> _WRITTEN TASK_: Go through the records and list each line that contains the word "height", in full.

> _DATA TO PROCESS_:
□ □ □ □ □ □ □

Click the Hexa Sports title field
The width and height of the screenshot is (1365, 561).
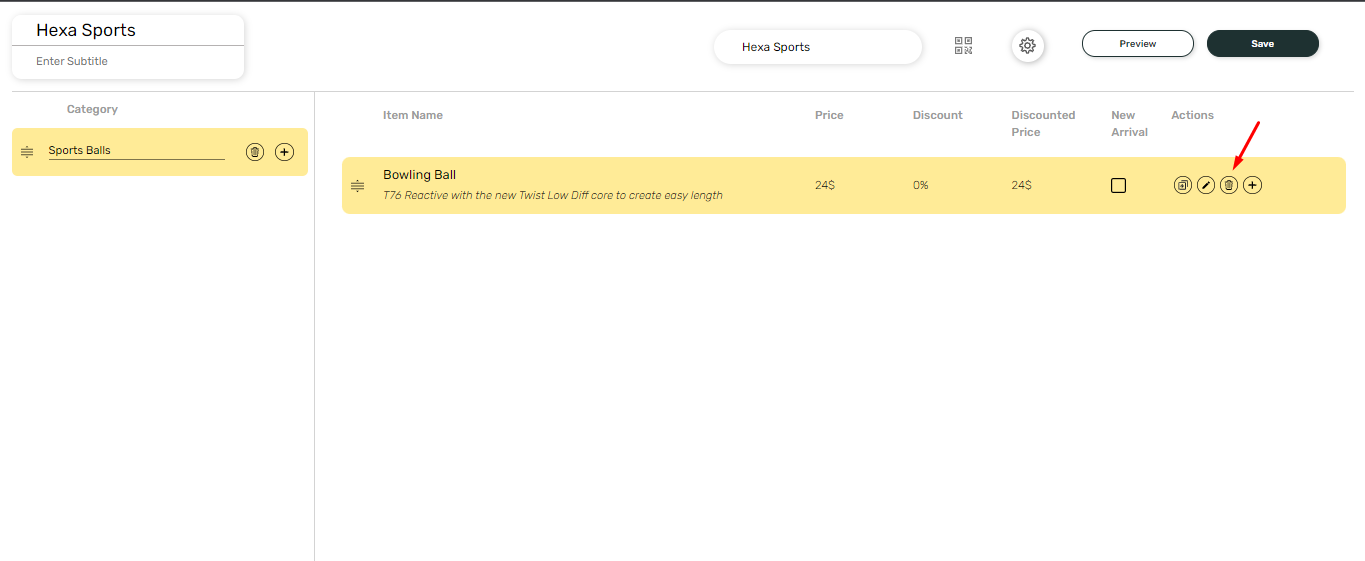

□ □ □ □ □ □ □

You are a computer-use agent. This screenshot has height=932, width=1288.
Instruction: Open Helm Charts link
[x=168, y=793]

□ □ □ □ □ □ □

> _SOLUTION BELOW_:
The width and height of the screenshot is (1365, 561).
You are a computer-use agent. This screenshot has height=932, width=1288.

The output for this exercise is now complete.